New York City on Wednesday voted to ban solitary confinement in city jails on the grounds that the practice has caused psychological harm and led to increased death and violence in these institutions.
“The [City] Council has taken historic strides to advance justice and safety by banning solitary confinement and improving police transparency,” Speaker Adrienne Adams said in a statement. “The physical and psychological harm caused by solitary confinement leads to increased death and violence in jails, endangering those incarcerated, as well as correction officers and staff.”
Under current rules, jail officials can punish violent inmates by isolating them in a cell for up to 23 hours a day for up to 60 days straight for the most serious infractions.
The new rules will allow a detainee to be placed into “de-escalation confinement” for up to four hours after an episode of violence, with wellness checks by jail staff every 15 minutes.
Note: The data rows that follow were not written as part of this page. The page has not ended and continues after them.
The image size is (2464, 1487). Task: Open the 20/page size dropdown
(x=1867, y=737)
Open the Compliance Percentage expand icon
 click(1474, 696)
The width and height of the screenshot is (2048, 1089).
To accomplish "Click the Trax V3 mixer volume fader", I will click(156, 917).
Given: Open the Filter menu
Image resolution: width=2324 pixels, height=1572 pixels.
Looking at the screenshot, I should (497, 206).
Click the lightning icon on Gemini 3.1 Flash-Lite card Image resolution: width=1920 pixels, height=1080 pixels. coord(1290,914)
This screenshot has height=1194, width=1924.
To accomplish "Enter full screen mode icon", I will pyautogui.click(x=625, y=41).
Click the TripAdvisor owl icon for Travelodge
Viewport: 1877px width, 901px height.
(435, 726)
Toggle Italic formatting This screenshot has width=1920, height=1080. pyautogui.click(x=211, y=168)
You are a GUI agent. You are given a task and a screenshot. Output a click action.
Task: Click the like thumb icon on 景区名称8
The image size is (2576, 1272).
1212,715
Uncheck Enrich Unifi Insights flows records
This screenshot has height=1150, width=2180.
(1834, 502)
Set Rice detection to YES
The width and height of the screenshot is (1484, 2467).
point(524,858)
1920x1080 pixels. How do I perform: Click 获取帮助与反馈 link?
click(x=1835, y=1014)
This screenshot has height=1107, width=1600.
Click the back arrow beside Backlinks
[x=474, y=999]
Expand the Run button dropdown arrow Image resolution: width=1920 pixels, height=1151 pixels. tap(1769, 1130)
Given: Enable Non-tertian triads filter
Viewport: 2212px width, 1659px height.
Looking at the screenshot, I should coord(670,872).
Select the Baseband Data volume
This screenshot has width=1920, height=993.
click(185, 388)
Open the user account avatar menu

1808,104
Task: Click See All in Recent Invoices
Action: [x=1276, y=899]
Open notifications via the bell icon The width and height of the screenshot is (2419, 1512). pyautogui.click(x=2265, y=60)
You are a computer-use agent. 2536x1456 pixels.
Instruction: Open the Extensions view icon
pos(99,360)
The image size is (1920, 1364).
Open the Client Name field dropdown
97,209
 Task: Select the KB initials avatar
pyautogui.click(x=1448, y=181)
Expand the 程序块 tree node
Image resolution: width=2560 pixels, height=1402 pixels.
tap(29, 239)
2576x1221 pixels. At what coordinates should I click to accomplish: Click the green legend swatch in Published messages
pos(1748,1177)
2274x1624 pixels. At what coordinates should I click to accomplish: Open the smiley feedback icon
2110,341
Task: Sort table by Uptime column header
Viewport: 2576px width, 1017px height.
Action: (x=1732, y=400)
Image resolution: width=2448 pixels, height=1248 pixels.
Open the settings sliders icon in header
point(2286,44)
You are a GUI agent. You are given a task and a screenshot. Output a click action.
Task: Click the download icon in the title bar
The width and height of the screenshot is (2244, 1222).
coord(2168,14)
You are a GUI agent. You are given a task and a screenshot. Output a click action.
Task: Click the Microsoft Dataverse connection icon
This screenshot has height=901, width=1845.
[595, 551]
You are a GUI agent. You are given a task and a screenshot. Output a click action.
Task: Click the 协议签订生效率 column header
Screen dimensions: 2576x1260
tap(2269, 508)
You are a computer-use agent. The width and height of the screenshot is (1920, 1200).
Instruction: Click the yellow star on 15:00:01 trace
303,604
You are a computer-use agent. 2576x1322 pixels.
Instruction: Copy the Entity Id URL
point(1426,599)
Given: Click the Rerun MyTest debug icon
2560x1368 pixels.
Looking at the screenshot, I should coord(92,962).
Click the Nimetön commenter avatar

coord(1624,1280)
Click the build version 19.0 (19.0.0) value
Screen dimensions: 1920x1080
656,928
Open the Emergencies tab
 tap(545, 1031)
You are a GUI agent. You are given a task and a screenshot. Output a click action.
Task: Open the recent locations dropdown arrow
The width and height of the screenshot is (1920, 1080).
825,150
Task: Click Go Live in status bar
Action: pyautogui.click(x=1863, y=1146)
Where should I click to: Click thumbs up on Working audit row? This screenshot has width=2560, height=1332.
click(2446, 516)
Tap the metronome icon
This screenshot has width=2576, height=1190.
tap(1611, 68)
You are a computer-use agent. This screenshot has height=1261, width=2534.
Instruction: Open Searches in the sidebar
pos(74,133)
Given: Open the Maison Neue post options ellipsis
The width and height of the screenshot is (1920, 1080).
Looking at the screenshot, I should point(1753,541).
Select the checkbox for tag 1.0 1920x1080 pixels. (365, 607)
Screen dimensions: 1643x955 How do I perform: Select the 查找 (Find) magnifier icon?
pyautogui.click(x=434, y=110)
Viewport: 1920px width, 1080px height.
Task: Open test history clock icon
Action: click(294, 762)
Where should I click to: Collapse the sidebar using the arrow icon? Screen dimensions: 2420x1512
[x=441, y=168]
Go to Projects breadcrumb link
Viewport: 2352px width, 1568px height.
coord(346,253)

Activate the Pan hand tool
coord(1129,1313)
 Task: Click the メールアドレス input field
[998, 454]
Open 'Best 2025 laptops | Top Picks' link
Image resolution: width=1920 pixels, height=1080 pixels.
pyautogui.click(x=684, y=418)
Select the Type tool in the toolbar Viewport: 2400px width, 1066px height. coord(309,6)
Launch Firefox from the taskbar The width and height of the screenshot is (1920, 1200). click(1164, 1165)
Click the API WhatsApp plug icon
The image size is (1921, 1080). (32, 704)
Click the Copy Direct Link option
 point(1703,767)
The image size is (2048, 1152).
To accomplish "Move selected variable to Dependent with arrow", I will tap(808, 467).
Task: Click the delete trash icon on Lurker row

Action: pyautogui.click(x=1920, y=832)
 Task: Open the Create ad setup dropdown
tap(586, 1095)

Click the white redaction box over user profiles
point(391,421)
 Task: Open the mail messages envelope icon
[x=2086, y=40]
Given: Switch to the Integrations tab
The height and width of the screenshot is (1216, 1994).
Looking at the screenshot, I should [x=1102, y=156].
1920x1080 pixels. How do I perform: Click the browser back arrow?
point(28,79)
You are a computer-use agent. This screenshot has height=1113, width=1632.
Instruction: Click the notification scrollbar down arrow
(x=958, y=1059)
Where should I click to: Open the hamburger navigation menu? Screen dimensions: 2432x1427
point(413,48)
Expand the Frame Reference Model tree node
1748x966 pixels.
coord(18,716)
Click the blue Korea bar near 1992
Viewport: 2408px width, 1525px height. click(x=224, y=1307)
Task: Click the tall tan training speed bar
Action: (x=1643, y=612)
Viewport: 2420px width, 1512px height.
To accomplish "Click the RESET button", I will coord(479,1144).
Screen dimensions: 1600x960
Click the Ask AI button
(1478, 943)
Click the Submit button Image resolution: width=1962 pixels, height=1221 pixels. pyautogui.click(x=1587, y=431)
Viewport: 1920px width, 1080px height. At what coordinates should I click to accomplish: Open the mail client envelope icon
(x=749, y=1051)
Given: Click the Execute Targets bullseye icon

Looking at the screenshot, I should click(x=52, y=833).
The bill also allows any detainee found to have committed a serious infraction to be transferred from a jail’s general population to restrictive housing for up to 60 days in a single year. But the detainee cannot be isolated in a cell away from shared areas for more than 10 hours a day.
The bill has seen wide support from public defender groups, prison reform advocates and families of people who have died in custody on Rikers Island.
Jumaane Williams, the city’s public advocate and the bill’s prime sponsor, likened isolation to “torture.” He noted that many Rikers Island inmates suffer from mental health issues that are exacerbated by prolonged isolation.
The legislation has been opposed by Democratic Mayor Eric Adams, the New York City Police Department, and the Correction Officers’ Benevolent Association.
Mayor Adams, a former police captain, has been trying to avoid a federal takeover of the violence-plagued jail complex on Rikers Island.
The labor union representing the city’s jail guards has opposed the legislation, saying it will make it more difficult to protect jail workers from violence by detainees.
The Correction Officers’ Benevolent Association has said that, even with the current punitive segregation rules in place, there were more than 6,000 episodes of detainees assaulting jail guards in the last three years, including 50 cases of sexual assault.
Mayor Adams has already vowed to veto the bill. The council has promised to overrule any veto, which requires the vote of at least two-thirds of its members. Thirty-nine lawmakers voted to pass the bill, and seven opposed.
Fox News’ Anders Hagstrom contributed to this report.